Hacker News new | ask | show | jobs
by coffeemug 4881 days ago
This is a great question. We start a thread per core, and multiplex thousands of coroutines/events on each thread. When coroutines on different threads need to communicate, we send a message via a highly optimized message bus, so cross-thread communication code is localized. This means each thread is lock-free (i.e. when a coroutine needs to communicate with another coroutine, it sends a message and yields, so the CPU core can process other pending tasks). The code isn't wait-free -- a coroutine might have to wait, but it never ever locks the CPU core itself. So, as long as there is more work to do, the CPU will always be able to do it.

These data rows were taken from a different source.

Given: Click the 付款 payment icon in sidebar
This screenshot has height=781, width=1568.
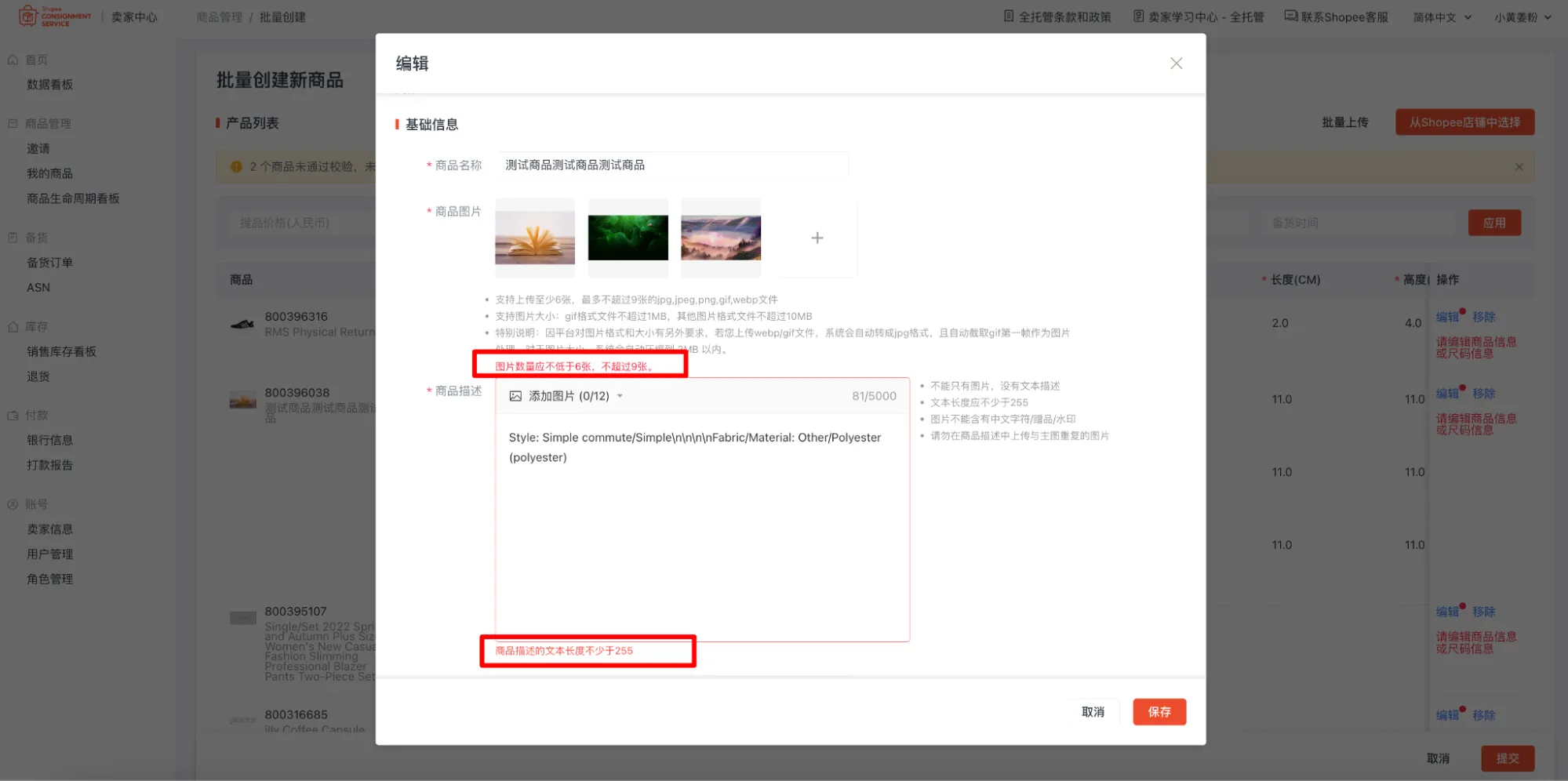Looking at the screenshot, I should pyautogui.click(x=12, y=415).
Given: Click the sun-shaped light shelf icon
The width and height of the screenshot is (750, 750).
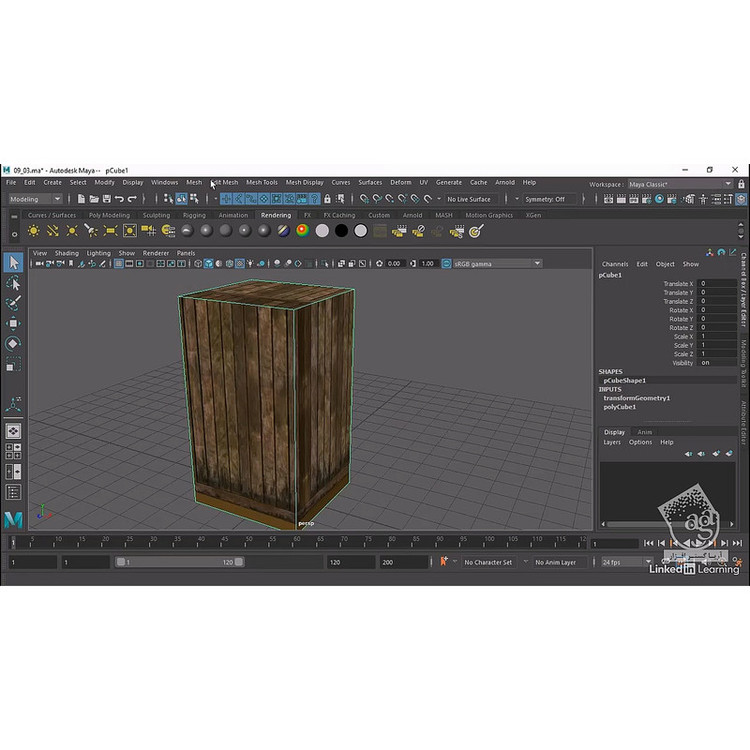Looking at the screenshot, I should (33, 231).
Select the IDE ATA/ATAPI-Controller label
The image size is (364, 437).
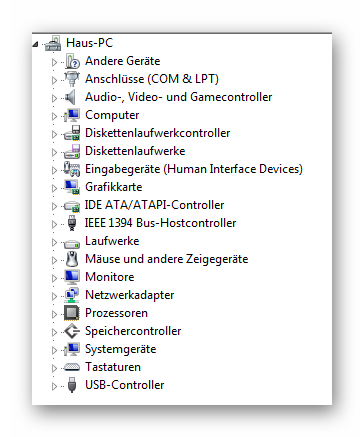pos(155,205)
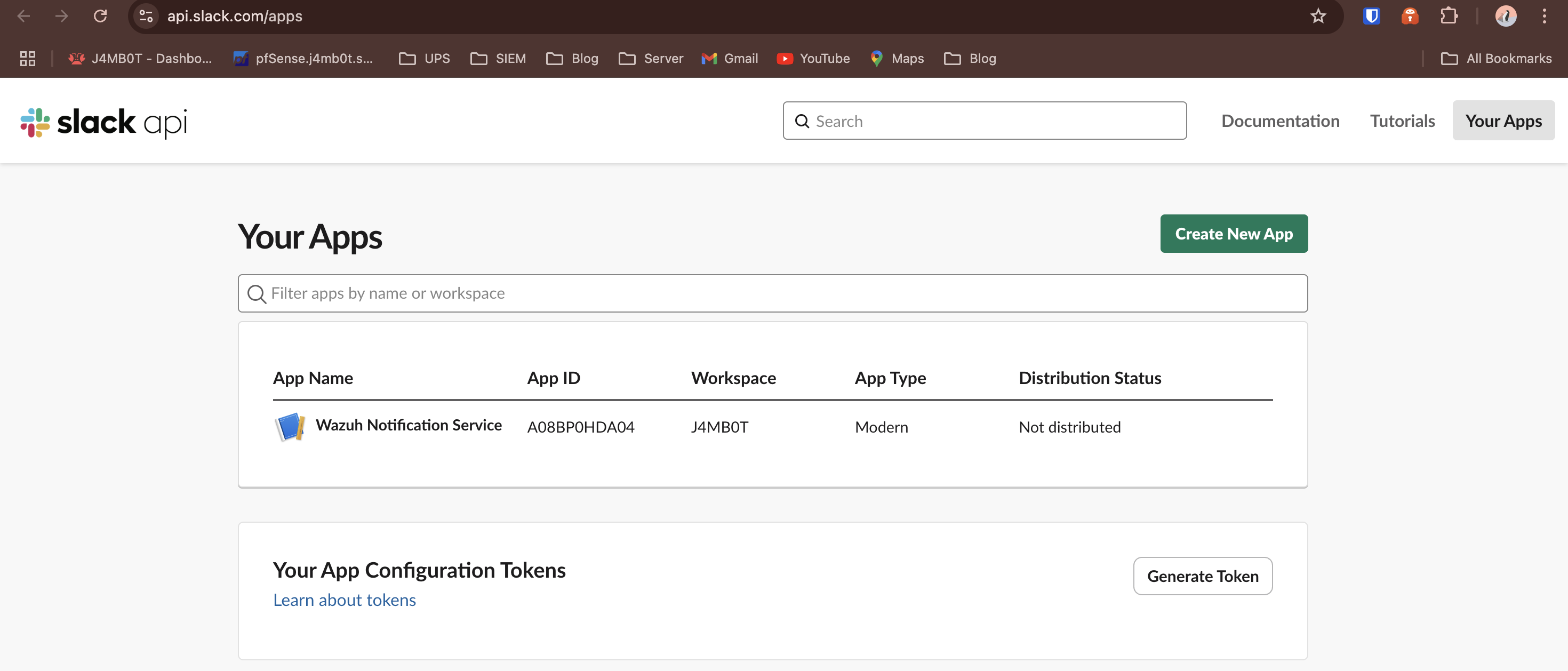Reload the page
Viewport: 1568px width, 671px height.
100,17
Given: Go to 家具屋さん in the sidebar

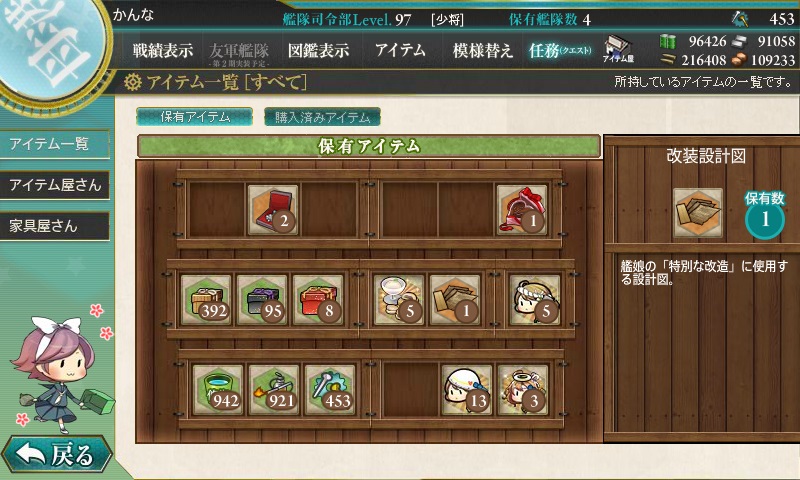Looking at the screenshot, I should tap(55, 226).
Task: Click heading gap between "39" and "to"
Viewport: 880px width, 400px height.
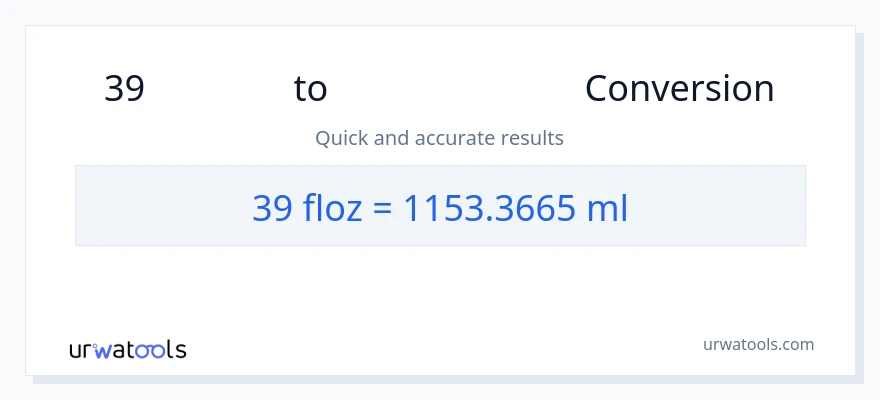Action: click(218, 89)
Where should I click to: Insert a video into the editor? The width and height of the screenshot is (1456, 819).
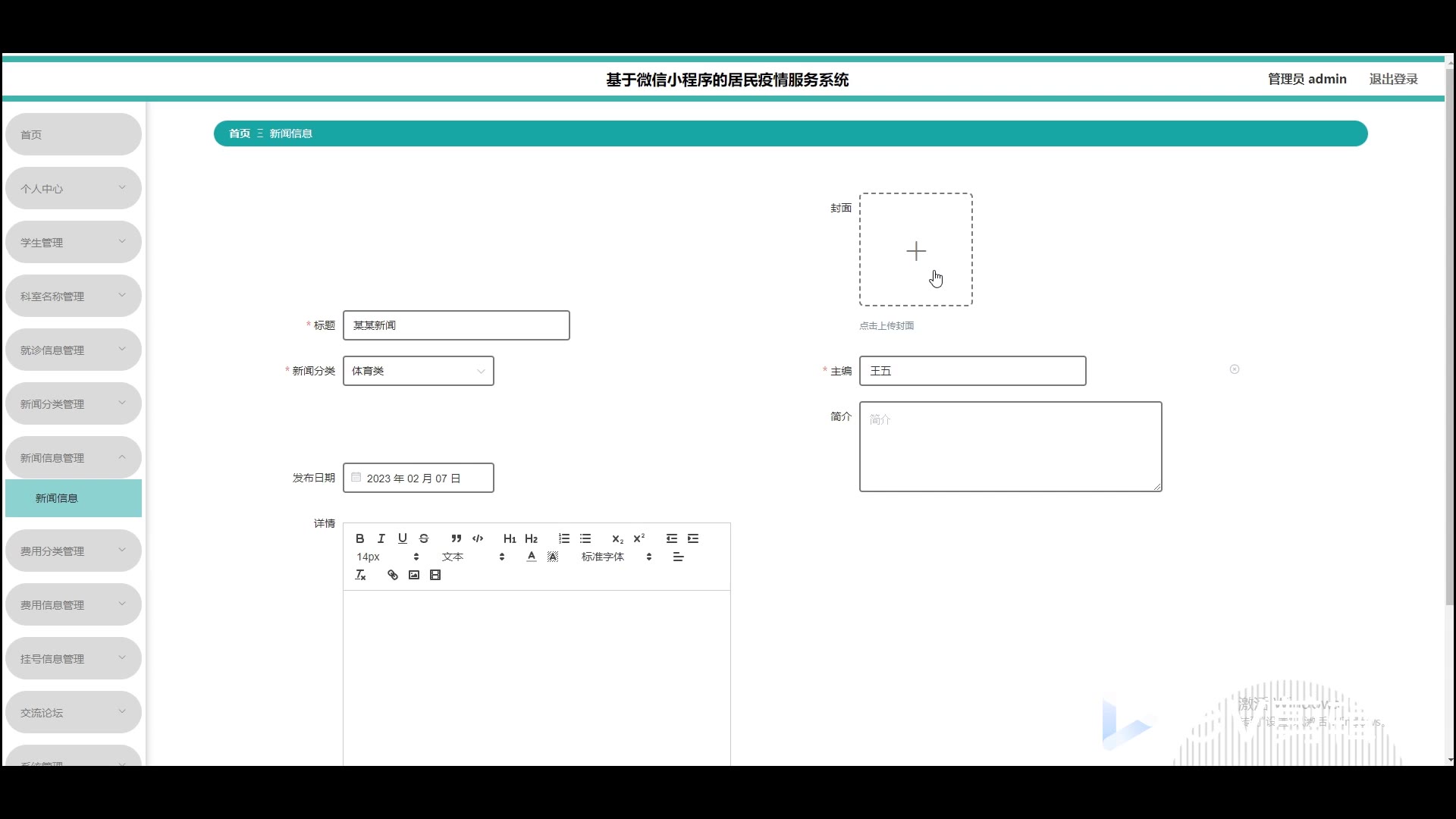435,575
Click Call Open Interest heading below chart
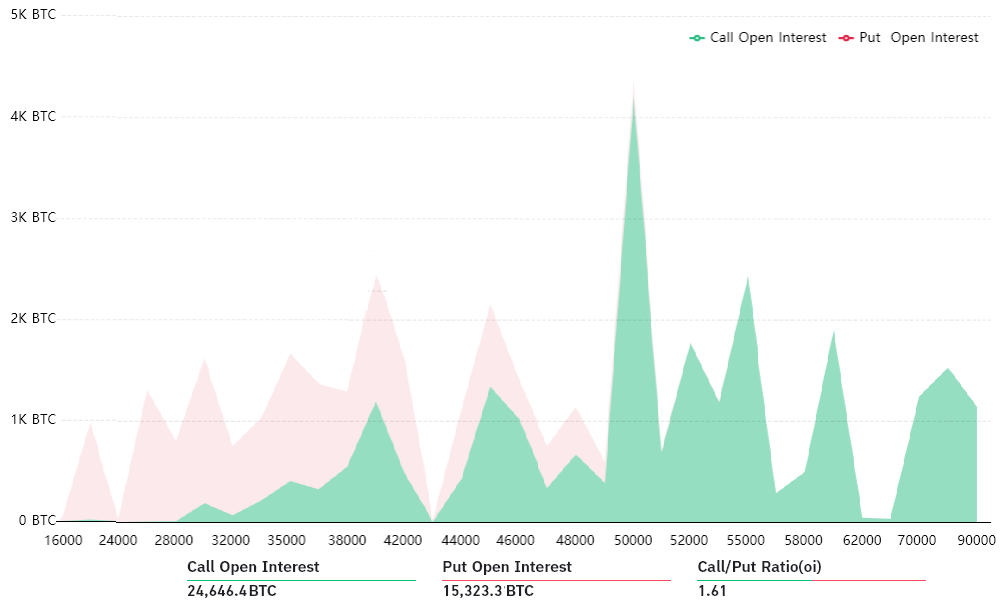 (253, 567)
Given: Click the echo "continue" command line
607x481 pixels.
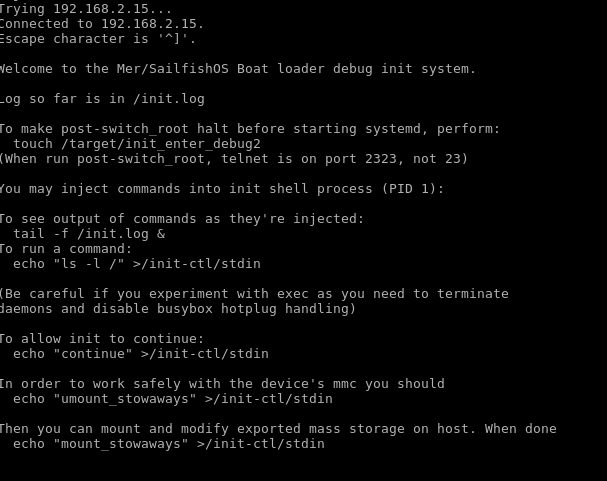Looking at the screenshot, I should pyautogui.click(x=141, y=353).
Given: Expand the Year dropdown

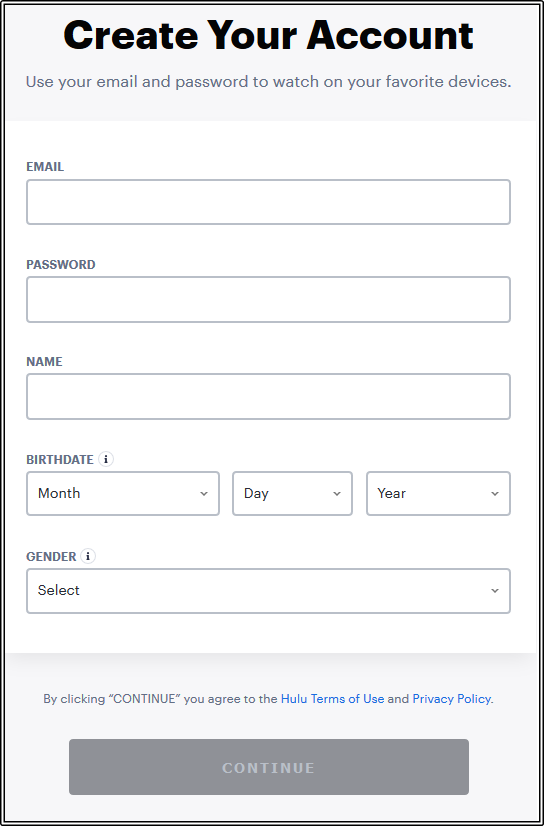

If instead we used threads + locking like traditional systems, we'd have to deal with "hot locks" that block out entire cores. Effectively we solved this problem once and for all, while systems that use threads + locks (like the linux kernel) have to continuously solve it by making sure locks are extremely granular.

1 comments

Sounds very Erlang-ish. Did you copy that deliberately?
We do effectively have an ad-hoc mini Erlang runtime that we wrote at the core of the system. I'm not sure how deliberate that was -- we sort of borrowed performance ideas from many places, tried a lot of different approaches, and settled on this one. Lots of this was definitely inspired by ideas from Erlang.
There definitely seems to be a version of Greenspun's Tenth Rule for Erlang. But I think Greenspunning has gotten too bad a name – sometimes implementing a subset of a classical system is exactly what you ought to do, for example when your problem allows you to exploit certain invariants that don't hold in the general case, or for some reason using the classical system itself (Erlang in this case) is not an option.
Right! Rethink has an adhoc Erlang runtime for message processing, and an adhoc lisp for the query language. I'm both ashamed and proud of this at the same time :)